For reasons discussed in the preamble, and under the authority at
20 U.S.C. 3474, 20 U.S.C. 1221e-3, Public Law 109-270, and Public Law
114-95, the Secretary amends Chapter II of title 34 of the Code of
Federal Regulations as follows:
PART 200--TITLE I--IMPROVING THE ACADEMIC ACHIEVEMENT OF THE
DISADVANTAGED
0
1. The authority citation for part 200 is revised to read as follows:
Authority: 20 U.S.C. 6301 through 6576, unless otherwise noted.
Sec. 200.7 [Removed and Reserved]
0
2. Remove and reserve Sec. 200.7.
Sec. 200.12 [Removed and Reserved]
0
3. Remove the center heading ``State Accountability System'' and remove
and reserve Sec. 200.12.
Sec. Sec. 200.13 through 200.22 [Removed and Reserved]
0
4. Remove the center heading ``Adequate Yearly Progress (AYP)'' and
remove and reserve Sec. Sec. 200.13 through 200.22.
Sec. Sec. 200.27 and 200.28 [Removed and Reserved]
0
5. Remove and reserve Sec. Sec. 200.27 and 200.28.
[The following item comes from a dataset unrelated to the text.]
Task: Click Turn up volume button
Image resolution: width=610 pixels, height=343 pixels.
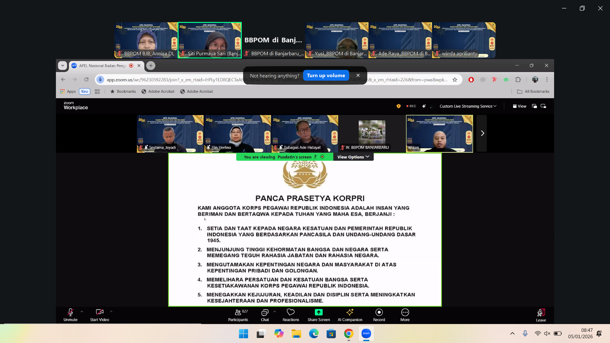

Sec. Sec. 200.30 through 200.53 [Removed and Reserved]
0
6. Remove the center heading ``LEA and School Improvement'' and remove
and reserve Sec. Sec. 200.30 through 200.53.
0
7. Revise the center heading ``Qualifications of Teachers and
Paraprofessionals'' to read ``Qualifications of Paraprofessionals''.
Sec. Sec. 200.55 through 200.57 [Removed and Reserved]
0
8. Remove and reserve Sec. 200.57.
Sec. Sec. 200.59 and 200.60 [Removed and Reserved]
0
9. Remove and reserve Sec. Sec. 200.59 and 200.60.
Sec. 200.80 [Removed and Reserved]
0
10. Remove and reserve Sec. 200.80.
Sec. 200.81 [Amended]
0
11. In Sec. 200.81, remove and reserve paragraphs (d), (f), (g), and
(h).
Sec. 200.89 [Amended]
0
12. In Sec. 200.89, amend the section heading by removing the words
``MEP allocations;'' and by removing and reserving paragraph (a).
PART 237--[REMOVED AND RESERVED]
0
13. Remove and reserve part 237.
PART 299--GENERAL PROVISIONS
0
14. The authority citation for part 299 continues to read as follows:
Authority: 20 U.S.C. 1221e-3(a)(1), 6511(a), and 7373(b), unless
otherwise noted.
Subpart B--[Removed and Reserved]
0
15. Remove and reserve subpart B, consisting of Sec. 299.3.